▸ **ТЕКСТ ОТРЫВКА**
= = = = = = =

Сигналы повторяемости в жизни поколений, складывающиеся в этот каркас, образуют центральный парадокс "Времени ночь" и всей прозы Петрушевской в целом: то, что кажется саморазрушением семьи, оказывается повторяемой, цикличной, формой ее устойчивого существования. Порядком – иными словами: алогичным, "кривым" ("кривая семья", – говорит Алена), но порядком. Петрушевская сознательно размывает приметы времени, истории, социума – этот порядок, в сущности, вневременной, т. е. вечный.

Именно поэтому смерть центральной героини неизбежно наступает в тот момент, когда Анна выпадает из цепи зависимых отношений: когда она обнаруживает, что Алена ушла со всеми тремя внуками от нее, и следовательно, ей больше не о ком заботиться. Она умирает от утраты обременительной зависимости от своих детей и внуков, несущей единственный осязаемый смысл ее ужасного существования. Причем, как и в любой "хаотической" системе, в семейной антиидиллии присутствует механизм обратной связи. Дочь, ненавидящая (и не без причины) мать на протяжении всей повести, после ее смерти – как следует из эпиграфа – пытается опубликовать записки матери. Всегда называвшая мать графоманкой, она теперь придает этим запискам несколько иное значение. Этот, в общем-то тривиальный литературный жест в повести Петрушевской наполняется особым смыслом – в нем и примирение между поколениями, и признание надличного порядка, объединяющего мать и дочь. Сами "Записки" приобретают смысл формулы этого порядка, именно в силу его надличностного характера, требующего выхода за пределы семейного архива.

= = = = = = =

Строки данных

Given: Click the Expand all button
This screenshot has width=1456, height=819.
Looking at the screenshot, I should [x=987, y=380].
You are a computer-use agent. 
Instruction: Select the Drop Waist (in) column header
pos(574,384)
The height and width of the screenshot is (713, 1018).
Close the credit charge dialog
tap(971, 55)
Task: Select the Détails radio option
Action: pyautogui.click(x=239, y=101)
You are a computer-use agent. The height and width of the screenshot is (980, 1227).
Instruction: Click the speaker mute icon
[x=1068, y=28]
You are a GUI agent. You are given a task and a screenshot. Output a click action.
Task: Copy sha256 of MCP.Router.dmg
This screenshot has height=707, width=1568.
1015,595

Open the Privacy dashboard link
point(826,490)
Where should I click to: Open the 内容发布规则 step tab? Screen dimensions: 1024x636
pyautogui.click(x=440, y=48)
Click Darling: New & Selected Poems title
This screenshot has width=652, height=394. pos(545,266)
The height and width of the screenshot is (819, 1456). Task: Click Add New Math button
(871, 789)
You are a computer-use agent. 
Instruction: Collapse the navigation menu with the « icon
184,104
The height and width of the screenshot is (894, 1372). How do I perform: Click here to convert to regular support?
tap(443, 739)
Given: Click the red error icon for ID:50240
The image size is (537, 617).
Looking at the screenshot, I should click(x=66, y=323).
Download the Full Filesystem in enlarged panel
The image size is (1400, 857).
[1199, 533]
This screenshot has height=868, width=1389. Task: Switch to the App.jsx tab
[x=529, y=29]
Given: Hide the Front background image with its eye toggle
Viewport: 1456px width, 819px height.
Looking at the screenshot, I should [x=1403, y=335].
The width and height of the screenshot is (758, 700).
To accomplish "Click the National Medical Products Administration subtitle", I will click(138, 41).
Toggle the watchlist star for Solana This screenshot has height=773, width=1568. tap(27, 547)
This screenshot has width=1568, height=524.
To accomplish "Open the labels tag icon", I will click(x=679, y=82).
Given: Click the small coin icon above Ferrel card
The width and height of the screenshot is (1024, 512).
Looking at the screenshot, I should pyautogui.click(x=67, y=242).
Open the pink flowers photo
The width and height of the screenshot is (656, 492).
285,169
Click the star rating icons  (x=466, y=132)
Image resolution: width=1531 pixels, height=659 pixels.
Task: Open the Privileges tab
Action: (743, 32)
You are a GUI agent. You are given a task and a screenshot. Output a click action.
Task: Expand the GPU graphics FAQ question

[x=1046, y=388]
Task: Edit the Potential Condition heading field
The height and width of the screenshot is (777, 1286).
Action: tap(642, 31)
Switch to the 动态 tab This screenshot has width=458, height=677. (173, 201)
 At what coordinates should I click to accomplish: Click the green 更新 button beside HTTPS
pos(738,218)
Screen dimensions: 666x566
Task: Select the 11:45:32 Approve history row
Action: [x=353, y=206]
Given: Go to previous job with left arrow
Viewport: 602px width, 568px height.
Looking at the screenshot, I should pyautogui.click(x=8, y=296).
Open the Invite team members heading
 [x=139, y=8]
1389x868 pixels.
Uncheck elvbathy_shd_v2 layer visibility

= = = = = = =

▸ **ЗАДАНИЯ**
(1) Ответьте на вопросы по отрывку о повести «Время ночь»:
(a) Как зовут центральную героиню?
(b) Со сколькими внуками Алена ушла от героини?
(c) Что дочь пытается сделать после смерти матери?
(2) Перепишите фрагмент отрывка о повести «Время ночь» от слов «Сигналы повторяемости в» до слов «т. е. вечный.» включительно, заменив «Петрушевской» на «писательницы».
(3) Перечислите приметы, которые Петрушевская, согласно отрывку о повести «Время ночь», сознательно размывает.
Листинг взят из другого источника.

▸ **РАЗБОР ОТВЕТОВ**
(1)
(a) Анна.
(b) Со всеми тремя внуками.
(c) Опубликовать записки матери.

(2)
Сигналы повторяемости в жизни поколений, складывающиеся в этот каркас, образуют центральный парадокс "Времени ночь" и всей прозы писательницы в целом: то, что кажется саморазрушением семьи, оказывается повторяемой, цикличной, формой ее устойчивого существования. Порядком – иными словами: алогичным, "кривым" ("кривая семья", – говорит Алена), но порядком. Петрушевская сознательно размывает приметы времени, истории, социума – этот порядок, в сущности, вневременной, т. е. вечный.

(3) Приметы времени, истории и социума.